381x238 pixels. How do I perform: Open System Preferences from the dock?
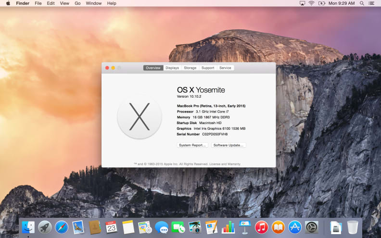point(312,227)
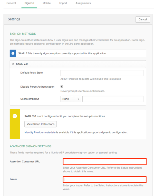Click the View Setup Instructions button
Screen dimensions: 154x196
pyautogui.click(x=41, y=124)

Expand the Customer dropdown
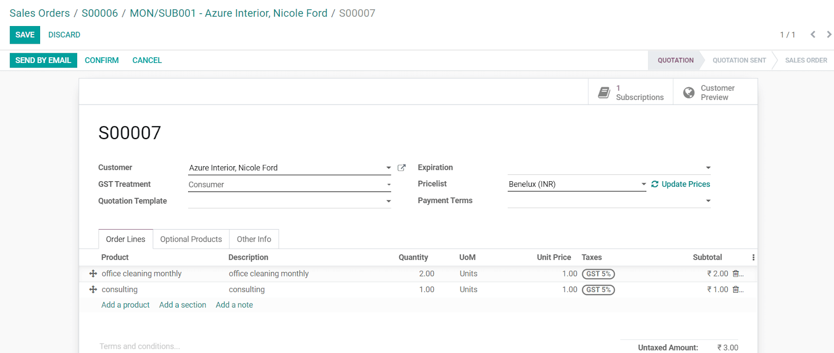pos(388,168)

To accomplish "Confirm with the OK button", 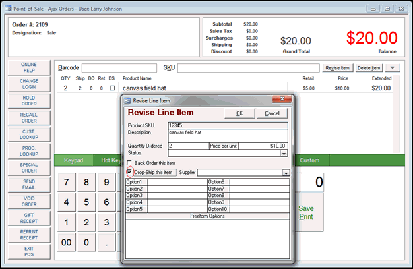I will point(239,113).
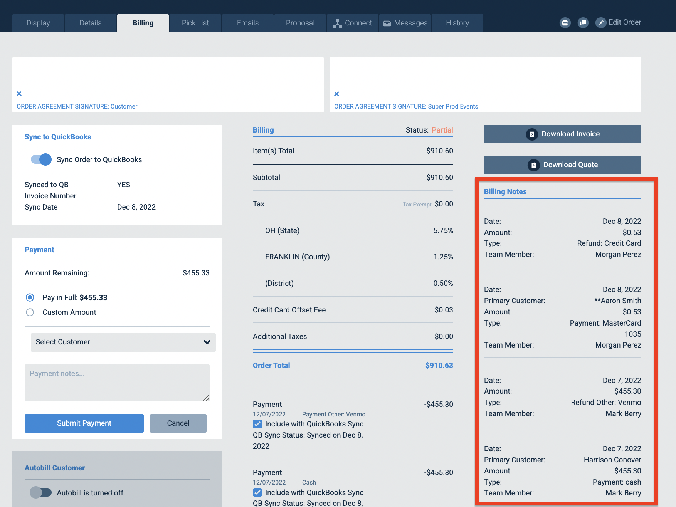Viewport: 676px width, 507px height.
Task: Toggle Sync Order to QuickBooks switch
Action: click(x=41, y=159)
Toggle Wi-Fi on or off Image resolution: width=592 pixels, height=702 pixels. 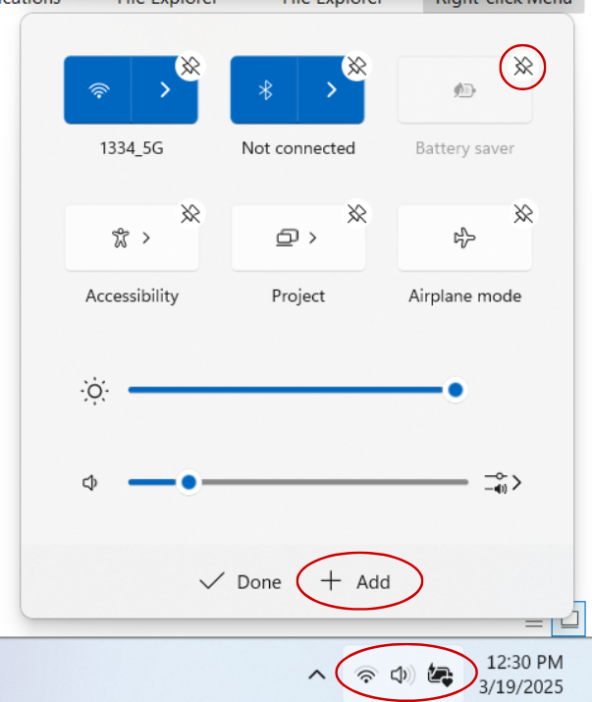98,90
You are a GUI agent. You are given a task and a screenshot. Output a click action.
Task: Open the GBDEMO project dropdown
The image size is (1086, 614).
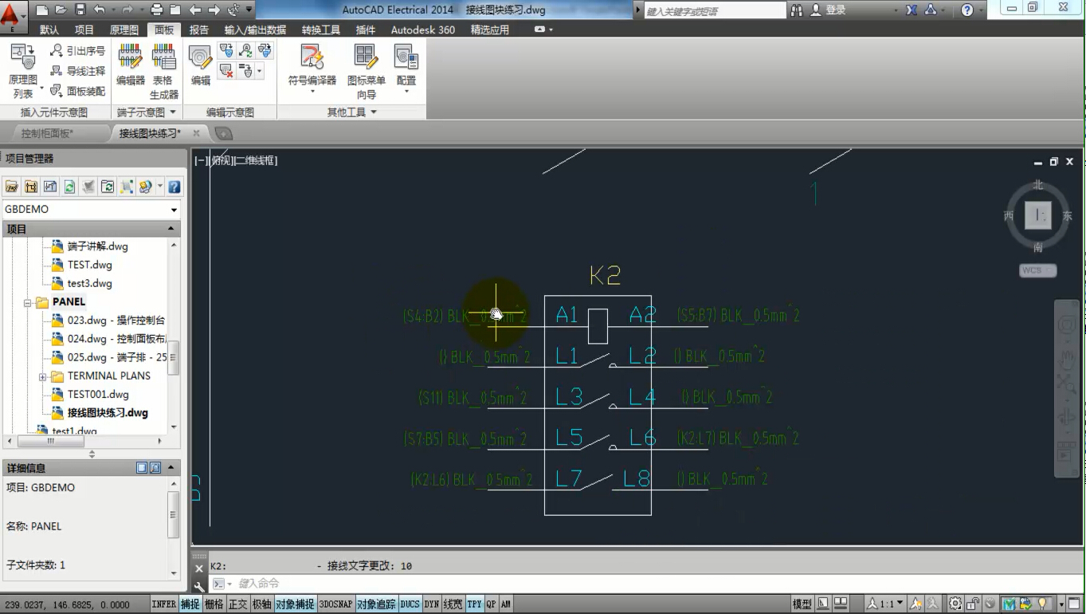click(174, 210)
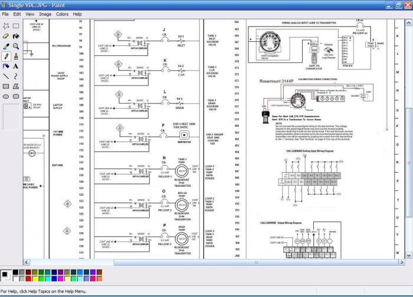This screenshot has height=297, width=413.
Task: Open the Image menu
Action: tap(45, 14)
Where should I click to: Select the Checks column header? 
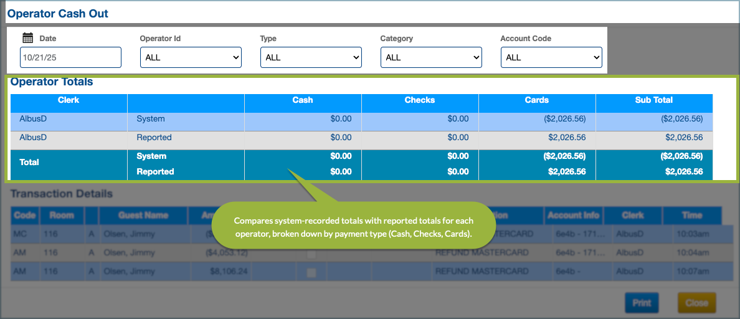click(x=420, y=100)
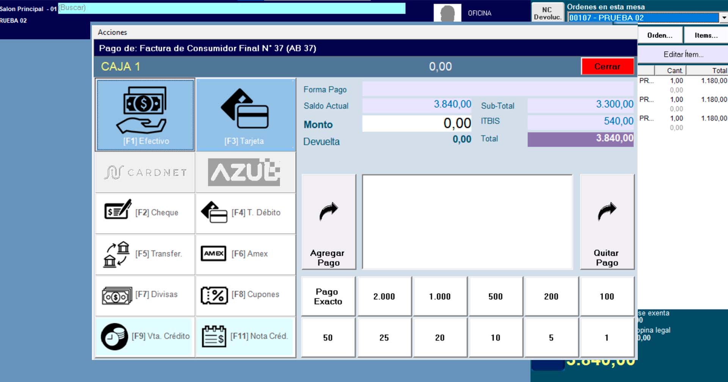Select F9 Vta. Crédito credit sale
The width and height of the screenshot is (728, 382).
[x=145, y=336]
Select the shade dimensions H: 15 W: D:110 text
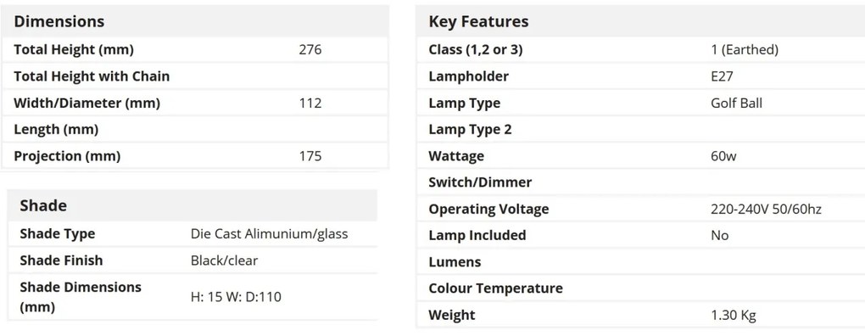Screen dimensions: 865x336 pos(236,297)
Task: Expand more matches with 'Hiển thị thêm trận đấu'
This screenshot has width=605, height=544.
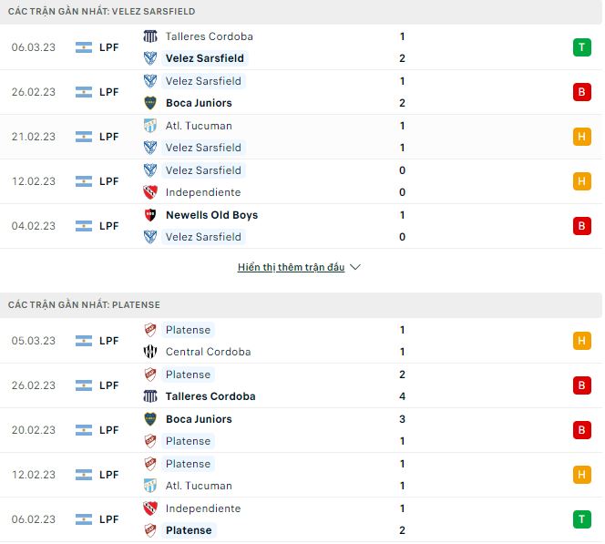Action: coord(292,267)
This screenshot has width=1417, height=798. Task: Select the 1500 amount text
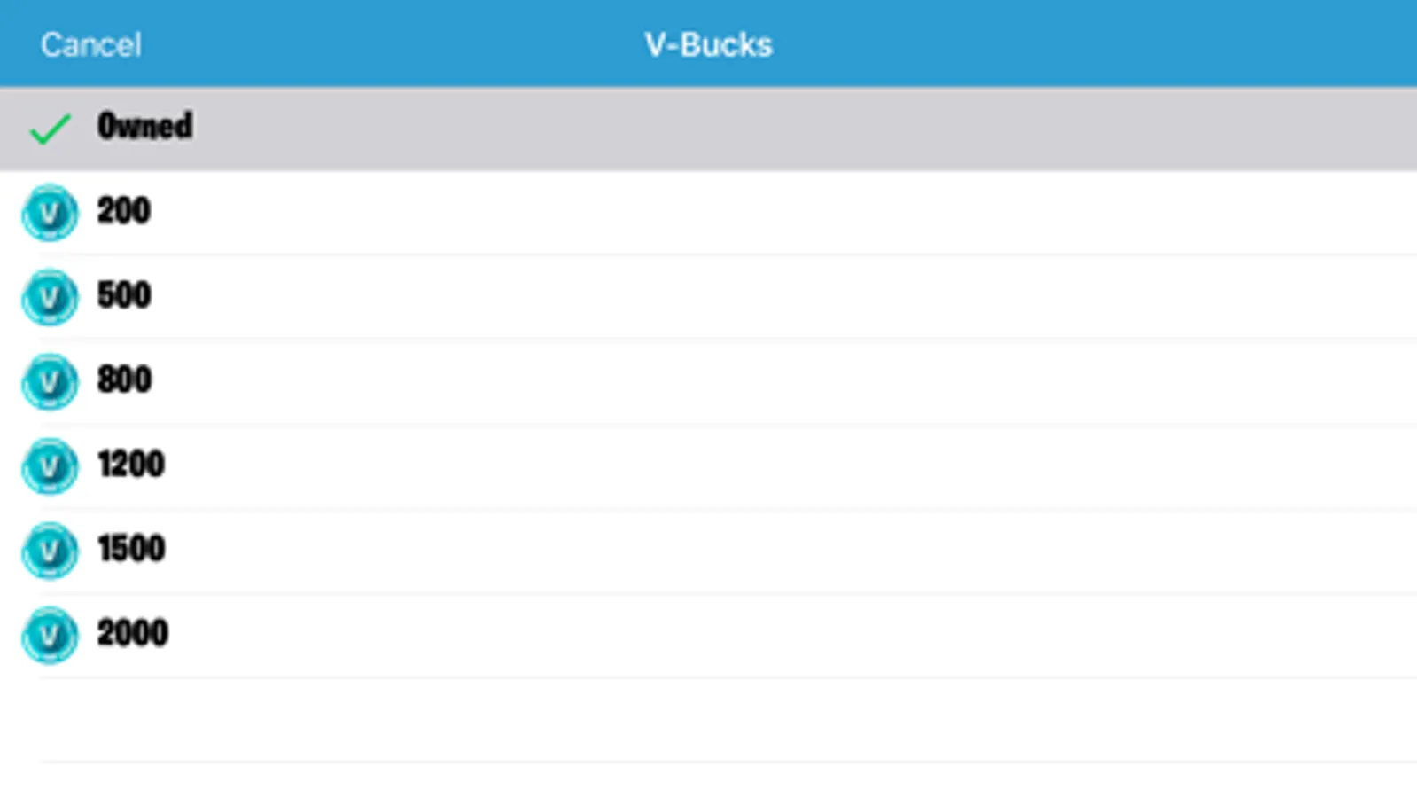(131, 549)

**The problem:** Set down, word for word, only the lines running from the line with "This screenshot has width=1417, height=798." through the final line of the entries above, omitting all pictures.

**Output below:**
This screenshot has width=1417, height=798. Task: Select the 1500 amount text
(131, 549)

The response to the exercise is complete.